In 1981, DePaul coaching icon Ray Meyer walked into Kennedy Pavilion at Gonzaga, felt the big-timer’s claustrophobia and grumped, “I thought when we got to be No. 1, we wouldn’t have to go to places like this anymore.”

The Blue Demons actually had been No. 1 the year before, but they were still the first ranked team to play GU in the old Kennel. Now the Zags get visits from Notre Dame, UCLA and Arizona, among others – and meet up with many more in neutral site trysts.

That’s been a happy outcome of a new building, TV matchmakers and Few’s networking – and respect – among his coaching friends and acquaintances who have come to realize an important thing.

“If they lose, it’s not a black mark,” Roth said. “If they win, it’s a resume builder. And then they get us their building for a chance at another resume builder.”

The recruits

It’s no bulletin that the talent level at Gonzaga has grown. Last year, for the first time, a McDonald’s All-American – center Zach Collins – signed with the Bulldogs out of high school.

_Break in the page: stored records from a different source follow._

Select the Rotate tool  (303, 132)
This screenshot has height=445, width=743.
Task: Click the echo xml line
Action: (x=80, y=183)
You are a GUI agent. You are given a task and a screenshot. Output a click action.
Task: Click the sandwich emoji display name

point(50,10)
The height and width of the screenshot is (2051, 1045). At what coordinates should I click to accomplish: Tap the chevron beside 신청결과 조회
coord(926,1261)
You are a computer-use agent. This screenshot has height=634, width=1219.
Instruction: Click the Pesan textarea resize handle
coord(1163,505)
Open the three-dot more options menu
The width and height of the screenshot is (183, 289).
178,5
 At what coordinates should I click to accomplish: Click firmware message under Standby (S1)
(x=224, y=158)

Just as important, though, is the evolution of how the Zags have evolved. The 1999 splash was made largely with Northwest players. Later came the international wave, which the Bulldogs still ride. More recently, as transfers from other four-year programs increased, the Zags have mined that market, prudently and with good outcomes for those players.

“Just like in any business,” said Roth, “if you’re just going to do it the way you’ve always done it, chances are you’re going to be left behind. If we’d kept doing it the way we’d done it 18 years ago, we probably wouldn’t be where we are today.”

So that’s five – but we haven’t talked about luck. There always has to be some. Maybe it’s luck to have a head coach who values quality of life over another million. Or play the equivalent of a home game as a 10 seed – against a team that suspended two starters 48 hours before – for your first NCAA Tournament win. They say it’s lucky to be prepared for opportunity. The Bulldogs have certainly prepared for this.

“Did we feel lucky on Saturday night?” asked Roth. “You bet we did.”